## Task item
Print, from the listing below, the lines starting at the line containing "Collapse the Tags section in the sidebar" and ending at the line containing "Open help via question mark icon", exactly as they stand, and print nothing else.

## Supplied records
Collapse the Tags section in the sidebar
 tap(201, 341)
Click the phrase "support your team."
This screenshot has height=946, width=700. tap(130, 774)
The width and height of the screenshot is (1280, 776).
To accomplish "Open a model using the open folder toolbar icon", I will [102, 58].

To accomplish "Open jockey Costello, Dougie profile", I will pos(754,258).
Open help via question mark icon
---
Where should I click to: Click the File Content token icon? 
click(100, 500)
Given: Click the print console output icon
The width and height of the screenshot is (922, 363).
...
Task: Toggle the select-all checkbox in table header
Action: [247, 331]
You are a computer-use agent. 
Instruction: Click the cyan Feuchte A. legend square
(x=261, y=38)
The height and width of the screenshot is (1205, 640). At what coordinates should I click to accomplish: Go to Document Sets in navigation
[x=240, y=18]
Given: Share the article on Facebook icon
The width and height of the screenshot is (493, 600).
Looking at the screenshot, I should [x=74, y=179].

## Answer to this problem
Collapse the Tags section in the sidebar
 tap(201, 341)
Click the phrase "support your team."
This screenshot has height=946, width=700. tap(130, 774)
The width and height of the screenshot is (1280, 776).
To accomplish "Open a model using the open folder toolbar icon", I will [102, 58].

To accomplish "Open jockey Costello, Dougie profile", I will pos(754,258).
Open help via question mark icon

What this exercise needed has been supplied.